[Collected data entries]

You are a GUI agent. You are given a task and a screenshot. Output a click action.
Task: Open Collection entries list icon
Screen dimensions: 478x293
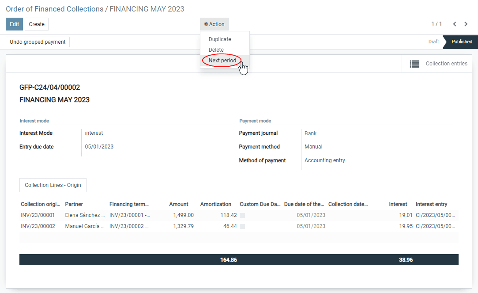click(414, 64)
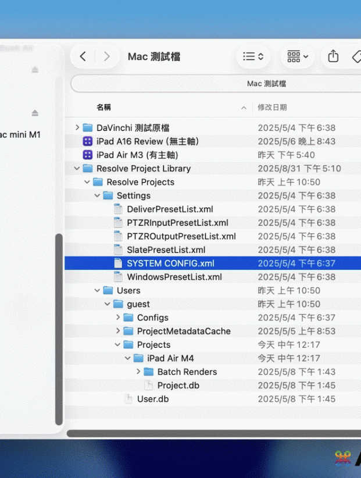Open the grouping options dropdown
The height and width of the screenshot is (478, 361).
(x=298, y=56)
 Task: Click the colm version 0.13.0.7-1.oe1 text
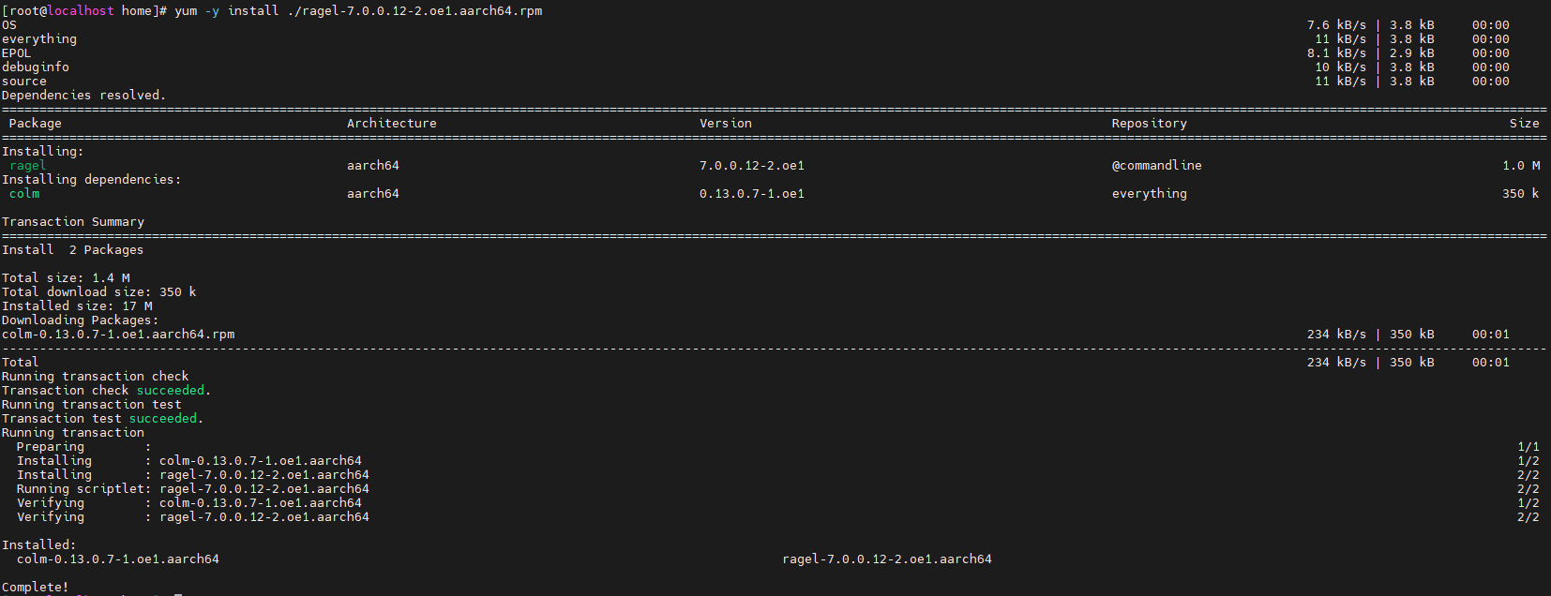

— GOAL OF THE EXERCISE —
Leaving out all pictures, print exactly the lines above from the one containing "Task: Open Collection entries list icon" through the last line of the entries.

— ANSWER BELOW —
Task: Open Collection entries list icon
Screen dimensions: 478x293
click(414, 64)
Open the grouping options dropdown
The height and width of the screenshot is (478, 361).
(x=298, y=56)
 Task: Click the colm version 0.13.0.7-1.oe1 text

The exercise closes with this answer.